Carina Chocano of the Los Angeles Times labeled Cracking Up's humor "broad" and its premise "reasonably promising, if contrived." She stated, "White has made a career of exploring the inner lives of characters who straddle the line between weird and crazy. His previous projects have been subtly funny, sad and unsettling in equal measure. In 'Cracking Up,' he removes the hinges completely, with less compelling results." Chocano described the character of Tanner as "a Marilyn Munster in the era of Dr. Phil" and a "morose killjoy." She felt Shannon and McDonald performed generally well, but that all of the Shackletons (other than Tanner) shared "a collective, nerve-jangling mania" and "a single, Dale Carnegie-trained personality." She described Schwartzman as "quietly amusing," but lacking "the oddball intensity" of his Rushmore character. Chocano also noted a tonal shift between the pilot and the second episode, which she speculated was the result of interference by network executives. She stated, "The family of chirpy perverts introduced in the pilot episode suddenly gives way to an Up With People-style chastity cult."

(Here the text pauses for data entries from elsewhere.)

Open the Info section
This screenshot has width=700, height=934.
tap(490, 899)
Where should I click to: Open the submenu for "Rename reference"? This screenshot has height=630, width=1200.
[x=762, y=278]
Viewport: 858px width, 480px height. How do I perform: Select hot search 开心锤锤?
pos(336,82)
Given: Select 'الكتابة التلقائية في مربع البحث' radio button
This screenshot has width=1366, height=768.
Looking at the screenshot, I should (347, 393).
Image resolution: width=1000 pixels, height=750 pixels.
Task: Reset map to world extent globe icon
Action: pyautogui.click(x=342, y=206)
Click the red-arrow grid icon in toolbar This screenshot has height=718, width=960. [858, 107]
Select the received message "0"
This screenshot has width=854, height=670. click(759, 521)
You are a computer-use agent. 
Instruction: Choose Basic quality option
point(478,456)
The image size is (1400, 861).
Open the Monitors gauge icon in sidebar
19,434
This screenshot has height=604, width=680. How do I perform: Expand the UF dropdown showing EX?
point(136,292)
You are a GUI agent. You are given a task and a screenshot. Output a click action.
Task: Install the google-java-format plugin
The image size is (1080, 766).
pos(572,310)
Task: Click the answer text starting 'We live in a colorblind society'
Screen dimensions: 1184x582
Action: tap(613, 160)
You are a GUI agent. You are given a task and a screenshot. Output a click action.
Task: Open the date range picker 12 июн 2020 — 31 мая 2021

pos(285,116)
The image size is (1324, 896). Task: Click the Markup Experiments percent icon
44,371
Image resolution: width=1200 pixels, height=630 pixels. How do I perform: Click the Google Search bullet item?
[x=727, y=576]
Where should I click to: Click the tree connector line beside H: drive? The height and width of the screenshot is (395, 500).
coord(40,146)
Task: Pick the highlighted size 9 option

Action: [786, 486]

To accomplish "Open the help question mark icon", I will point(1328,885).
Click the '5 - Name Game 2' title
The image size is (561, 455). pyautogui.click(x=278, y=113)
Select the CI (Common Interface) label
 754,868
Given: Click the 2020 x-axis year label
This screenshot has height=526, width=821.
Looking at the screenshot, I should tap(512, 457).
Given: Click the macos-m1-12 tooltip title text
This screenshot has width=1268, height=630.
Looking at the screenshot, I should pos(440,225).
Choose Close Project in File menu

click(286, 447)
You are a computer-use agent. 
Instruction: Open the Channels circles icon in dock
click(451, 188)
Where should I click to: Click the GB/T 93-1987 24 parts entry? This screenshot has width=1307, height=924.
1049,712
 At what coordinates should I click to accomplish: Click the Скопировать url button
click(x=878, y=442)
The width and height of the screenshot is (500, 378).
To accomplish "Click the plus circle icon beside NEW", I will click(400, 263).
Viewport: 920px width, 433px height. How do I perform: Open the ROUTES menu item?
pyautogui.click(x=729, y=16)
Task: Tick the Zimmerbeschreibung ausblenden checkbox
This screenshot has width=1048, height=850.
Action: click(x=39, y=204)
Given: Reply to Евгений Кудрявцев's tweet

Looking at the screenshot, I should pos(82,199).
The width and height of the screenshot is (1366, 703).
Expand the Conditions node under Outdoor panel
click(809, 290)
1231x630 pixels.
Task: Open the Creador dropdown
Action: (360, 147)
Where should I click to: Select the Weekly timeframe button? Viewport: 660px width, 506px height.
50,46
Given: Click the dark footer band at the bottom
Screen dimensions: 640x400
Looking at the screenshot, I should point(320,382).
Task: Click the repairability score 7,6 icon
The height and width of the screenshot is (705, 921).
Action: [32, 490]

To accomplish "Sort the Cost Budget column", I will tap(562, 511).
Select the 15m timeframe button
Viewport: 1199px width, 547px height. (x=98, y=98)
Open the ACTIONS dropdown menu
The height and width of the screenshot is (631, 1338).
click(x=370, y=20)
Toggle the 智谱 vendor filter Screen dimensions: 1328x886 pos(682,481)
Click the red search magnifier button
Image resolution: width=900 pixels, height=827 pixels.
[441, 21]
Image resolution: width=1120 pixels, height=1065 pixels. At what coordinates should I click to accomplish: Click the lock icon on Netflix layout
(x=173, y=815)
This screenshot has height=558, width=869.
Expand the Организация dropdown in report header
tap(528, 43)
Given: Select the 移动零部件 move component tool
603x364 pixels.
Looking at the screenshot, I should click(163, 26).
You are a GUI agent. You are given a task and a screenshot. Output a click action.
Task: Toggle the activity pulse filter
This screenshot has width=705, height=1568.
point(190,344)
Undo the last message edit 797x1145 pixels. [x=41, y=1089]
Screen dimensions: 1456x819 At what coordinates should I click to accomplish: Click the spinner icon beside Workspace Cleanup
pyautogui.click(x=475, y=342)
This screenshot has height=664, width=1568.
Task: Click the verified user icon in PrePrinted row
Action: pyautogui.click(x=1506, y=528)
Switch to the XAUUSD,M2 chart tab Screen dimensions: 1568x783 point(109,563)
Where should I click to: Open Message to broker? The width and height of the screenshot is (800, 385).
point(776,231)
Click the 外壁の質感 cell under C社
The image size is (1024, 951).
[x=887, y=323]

Freelance film critic Eric D. Snider said that he "loved" Cracking Up's pilot, but gave up on the series after the subsequent three episodes. He said he initially thought the show held "great promise," but that it "trie[d] too hard to be wacky" and continuously fell back on the same over-the-top joke (namely that every character was crazy). Snider said Arrested Development successfully executed a similar premise, being more dryly written and not hitting audiences over the head with the quirkiness of its characters.